In reading these biographical sketches, please note the language of the time, as well as the affection given to the subjects. The author is unknown.

Below is one of the entries, edited slightly for our museum.

 

David Hirshfeld, one of the leading merchants of Kern County, is a native of Germany. He came to California as a boy, in 1871, and landed in Santa Ana, where he received his first business experience.

David Hirshfeld, Kern County, CA, #WS1397

In the following year he went to Lower California, during the placer-mining boom, and remained there for a little over two years, when he returned to American soil, and shortly afterward to Bakersfield where he has remained ever since.

Hirshfeld became a member of the firm of Hirshfeld Bros. & Co., which established for themselves a reputation for fair dealing and trustworthiness in every hamlet in the county.

He dissolved his business connections with his former associates and established for himself the Pioneer Store, in 1890.

This store is one of the most complete establishments in Central California.

It occupies a spacious, new and solid brick building, constructed especially for the present occupant.

The stock contained in this building is the largest in Kern County.

The proprietor has local buyers in San Francisco and in the East, who supply him daily with new and fashionable goods, which enables him to give his customers the best for the least money.

The store is lighted with six electric arc lights, which gives it the brilliancy of day at night.

Four lines of the rapid cash transmitter forward file cash receipts to the cashiers’ desks.

Improved elevators are used for the handling of heavy goods.

The Pioneer Store has the best ventilated basement in the city.

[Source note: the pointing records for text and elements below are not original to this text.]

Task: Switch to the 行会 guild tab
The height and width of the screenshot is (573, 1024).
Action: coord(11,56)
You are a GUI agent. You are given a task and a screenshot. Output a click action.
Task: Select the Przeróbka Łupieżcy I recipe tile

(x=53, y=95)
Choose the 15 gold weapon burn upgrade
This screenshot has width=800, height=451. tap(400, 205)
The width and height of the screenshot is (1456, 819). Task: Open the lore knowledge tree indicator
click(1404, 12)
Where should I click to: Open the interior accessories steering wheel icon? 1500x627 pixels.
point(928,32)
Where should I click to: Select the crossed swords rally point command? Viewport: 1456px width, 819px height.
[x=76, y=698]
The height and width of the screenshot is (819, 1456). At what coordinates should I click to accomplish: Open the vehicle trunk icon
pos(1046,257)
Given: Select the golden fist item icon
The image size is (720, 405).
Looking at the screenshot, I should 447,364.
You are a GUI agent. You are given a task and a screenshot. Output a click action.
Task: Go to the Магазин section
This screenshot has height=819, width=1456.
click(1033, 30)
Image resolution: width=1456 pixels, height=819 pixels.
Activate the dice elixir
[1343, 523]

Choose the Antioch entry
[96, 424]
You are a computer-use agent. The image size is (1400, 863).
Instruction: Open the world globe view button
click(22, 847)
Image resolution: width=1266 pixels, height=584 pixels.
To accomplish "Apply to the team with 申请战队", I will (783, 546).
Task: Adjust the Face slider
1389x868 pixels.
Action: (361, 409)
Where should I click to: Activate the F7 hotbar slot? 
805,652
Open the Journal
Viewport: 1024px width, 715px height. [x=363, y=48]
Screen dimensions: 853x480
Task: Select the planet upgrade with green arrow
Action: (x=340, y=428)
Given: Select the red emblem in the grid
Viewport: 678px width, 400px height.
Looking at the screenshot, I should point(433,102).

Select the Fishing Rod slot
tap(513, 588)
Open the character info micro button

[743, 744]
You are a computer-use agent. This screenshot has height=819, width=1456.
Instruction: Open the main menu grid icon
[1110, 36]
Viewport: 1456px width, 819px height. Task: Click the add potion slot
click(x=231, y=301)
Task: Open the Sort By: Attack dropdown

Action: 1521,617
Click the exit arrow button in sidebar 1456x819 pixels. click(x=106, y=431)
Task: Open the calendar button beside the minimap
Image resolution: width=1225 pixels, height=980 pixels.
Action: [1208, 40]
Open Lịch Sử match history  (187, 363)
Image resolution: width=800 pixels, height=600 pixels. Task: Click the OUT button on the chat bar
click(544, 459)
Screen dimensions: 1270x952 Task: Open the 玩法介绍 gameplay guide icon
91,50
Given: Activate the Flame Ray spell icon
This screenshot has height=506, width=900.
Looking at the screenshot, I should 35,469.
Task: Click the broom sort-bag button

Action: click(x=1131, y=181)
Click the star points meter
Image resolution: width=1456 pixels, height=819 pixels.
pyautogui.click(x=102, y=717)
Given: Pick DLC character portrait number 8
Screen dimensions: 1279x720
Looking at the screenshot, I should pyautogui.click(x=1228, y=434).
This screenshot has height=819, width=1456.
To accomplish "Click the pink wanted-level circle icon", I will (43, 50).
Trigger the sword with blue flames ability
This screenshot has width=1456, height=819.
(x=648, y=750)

It is 58×100 feet, and is filled with heavy goods.

Bakersfield, CA, old train station, vintage postcard

David Hirshfeld occupies an enviable position as a business man in Kern Valley.

His success is due mainly to that sterling trait of character that he never misrepresents anything in business, and that he never resorts to the “Cheap John” way of doing business in holding out five cent inducements in order to gain $5 advantage over the unwary.

Mr. Hirshfeld takes a lively interest in home affairs which tend to forward the material interests and development of his town and vicinity, and as a citizen and social companion, is highly esteemed.

Source

  • “Jewish Businessmen of the Counties of Fresno, Tulare & Kern Counties,” from Memorial and Biographical History of the Counties of Fresno, Tulare & Kern, California (1891), reprinted in Western States Jewish History 34/4.